• anaphylactoid shock;
  • anaphylaxis;
  • Hymenoptera sting;
  • mastocytosis;
  • systemic mast cell disease

Abstract. Systemic mastocytosis is a rare and chronic disorder characterized by a pathologically increased number of mast cells in various tissues and overproduction of mast cell mediators. From a group of 15 patients (10 females. 5 males) with systemic mastocytosis five female patients presented with a history of an anaphylactoid shock reaction to wasp sting. Three of them had no demonstrable specific IgE against wasp or bee venom in serum, and a skin test that was only weakly positive for wasp venom.
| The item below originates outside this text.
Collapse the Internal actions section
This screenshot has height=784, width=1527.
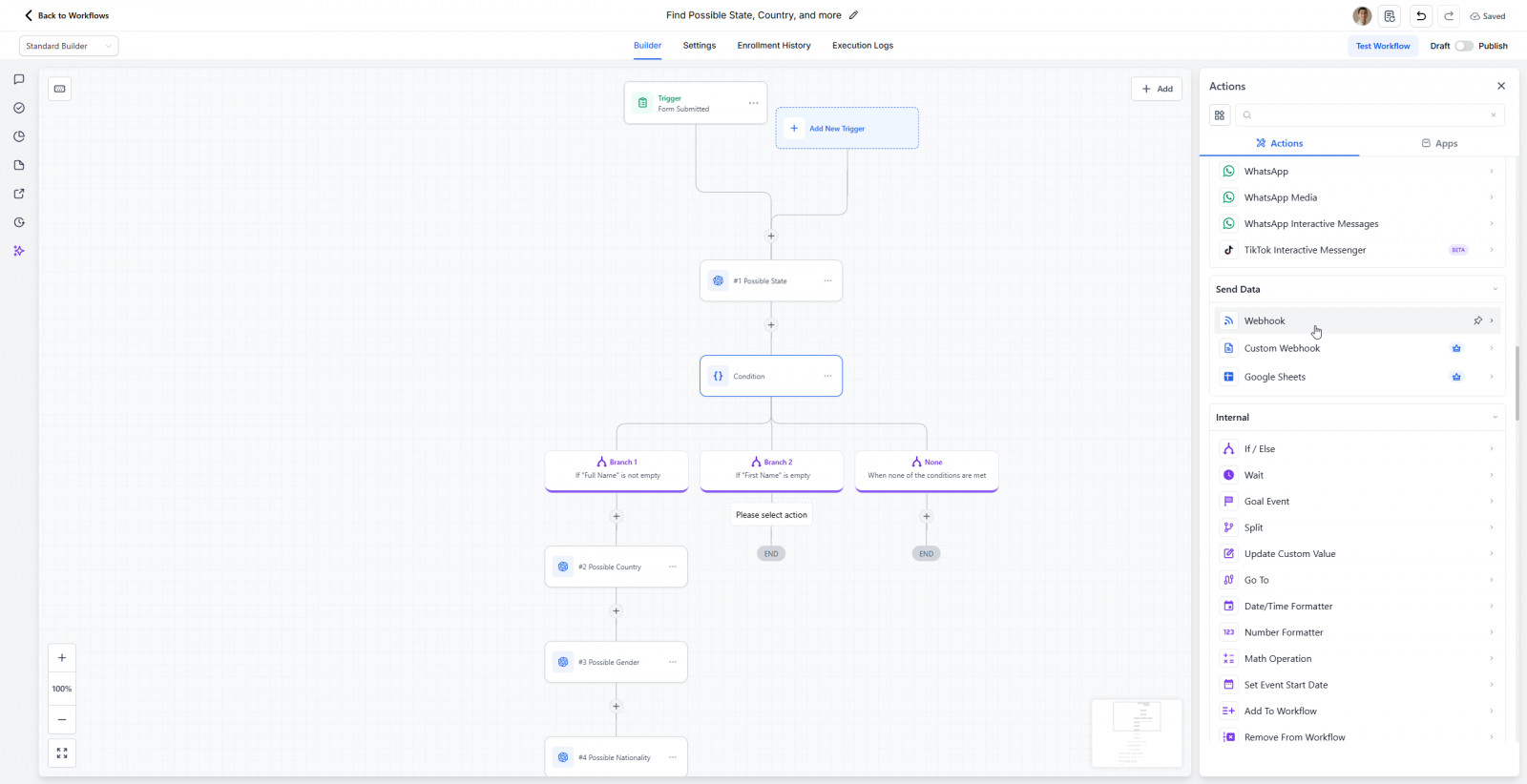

One patient had specific IgE against wasp venom and a clearly positive skin test to wasp venom. The other patient had specific IgE against both wasp and bee venom and a skin test that was only weakly positive to wasp venom. Two patients had to stop a hyposensitization procedure because of systemic side effects. The five patients did not differ from the other patients with systemic mastocytosis with regard to either clinical symptoms and signs or urinary excretion of histamine metabolites. From the latter group two female and three male patients said they had been stung by a wasp in the past. Thus, anaphylactoid shock after Hymenoptera sting can be a presenting symptom of systemic mastocytosis and may be caused by an IgE-as well as a non-IgE-mediated mechanism. In cases of anaphylactoid reaction to Hymenoptera sting, especially when there is no IgE demonstrable in serum or in cases of intolerance of hyposensitization, the diagnosis of systemic mastocytosis should be considered, also in the absence of the clinical hallmarks of urticaria pigmentosa.